6) The return of muscle power and low-tech simplicity. In the future I imagine, modern technologies like electrical devices  will co-exist with age-old technologies based on manual labor. This will be most obvious in agriculture, where organic, labor-intensive techniques might be supplemented by electrically pumped irrigation water. But every aspect of human life will display the same mix of modern and pre-modern. That will mean technology left over from the age of capitalist industry will exist alongside the technology and methods of muscle and sweat. We will see far greater reliance on devices like bicycles, spinning wheels, and sail boats. Over time, this will lead to a collective feature of human societies: they will have certain high technology practices, but these will be few in number and extent, conserved for the most vital uses. If a town has steady electricity from a deep geothermal power plant, the electricity will be prioritized for essential community uses. For equipment in a hospital, for example. Or operation of essential farming technology, like irrigation pumps.

Future communities will not be able to waste energy by cabling it into thousands of individual dwellings for profligate private use in non-essential devices like washing machines, plasma television sets, and home computers. Laundry will be done by hand, most likely, because that's cheaper and simpler in resource terms -- albeit a pain in the ass by the standards of my own day. Plasma television sets won't exist, not just because scarce electricity is better used for other purposes but because petroleum-based plastics, plus circuits made of rare earth metals, will be extraordinarily rare and hence hyper-expensive. Same goes for the plastics and electronics in home computers. No doubt computers and electronic communication will continue to be useful. But computers and telecommunications will be reserved for essential services -- government, medicine, infrastructure maintenance, and so on. If a private citizen wants to use a computer or communications net, odds are this will have to be done in the post-2100 equivalent of today's public libraries and internet cafes. The internet itself, if it survives, will be dramatically reduced in scale and bandwidth, probably supplemented by good old fashioned radio, telegrams, and snail mail. Television, too, will be rare. Something seen in public squares instead of the living room comfort known only to your great, great, great grand parents.

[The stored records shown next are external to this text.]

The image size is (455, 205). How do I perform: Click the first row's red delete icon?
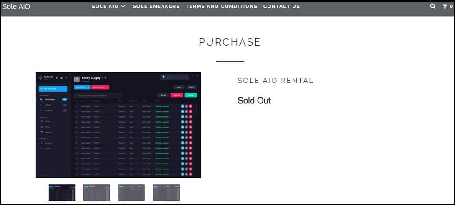[191, 106]
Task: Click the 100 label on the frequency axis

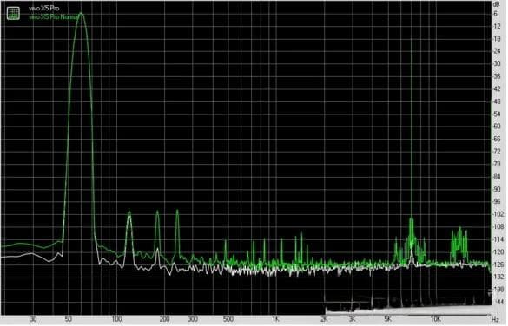Action: point(116,319)
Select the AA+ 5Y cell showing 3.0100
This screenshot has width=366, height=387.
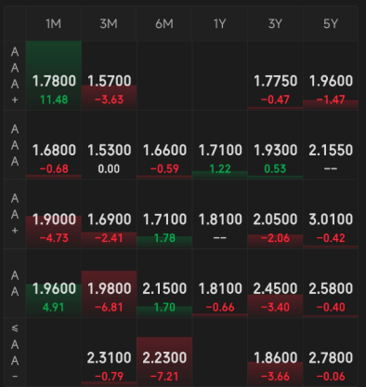331,214
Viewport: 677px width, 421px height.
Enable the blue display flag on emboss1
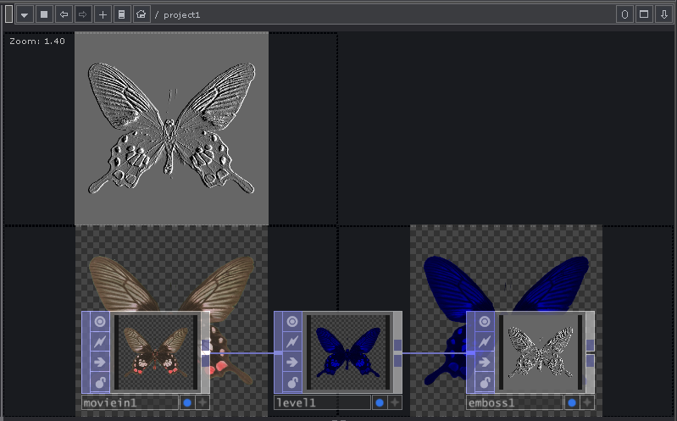[572, 403]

7) Adaptation to a flooded, storm-ravaged, super-heated planet. The material culture of farming and communication and the rest of everyday life will unfold on a planet completely alien to the one we know today. Earth of the future will have a dramatically higher average temperature and sea level. Thus, the ecologies, agriculture, and settlements of today will be impossible. They will have to pick up and move to areas not blasted by heat, drought, floods, deforestation, and storms. The continental interior of North America, for example, will become too hot and dry after 2050 to sustain vast numbers of human beings. So the humans will have to migrate north, into the thawing Arctic regions of Canada. That future is inevitable, because the warming of the planet is now beyond control. If all fossil fuels vanished today, the warming would continue to be driven by non-human causes: Arctic methane emissions and general carbon cycle breakdowns. That warming, in turn, will drive additional deforestation, albedo loss from ice sheet disappearance, die off of carbon-absorbing ocean life, and smothering of carbon sinks in terrestrial soil and plants. All of this will drive masses of people to migrate inland from the coasts, as cities like New York, San Francisco, and Vancouver face a sea that will rise steadily for tens of thousands of years. The eventual sea level, millennia from now, might stabilize 80 meters higher than today, after the ice sheets of Greenland and Antarctica have melted away. We're stuck with a super-heating, flooded planetary home, so the only thing left to do is plan accordingly, and save what we can.


* * * * *


So. That's all very general and vague. But useful, for me. It hints at a very different future than the one you'll find in, for example, a World Bank forecast. But it doesn't have to be hellish. It will have room for human beings. And, unlike the sort of future envisioned at the World Bank, it's based on what we can reasonably know about the actual conditions future human beings will face.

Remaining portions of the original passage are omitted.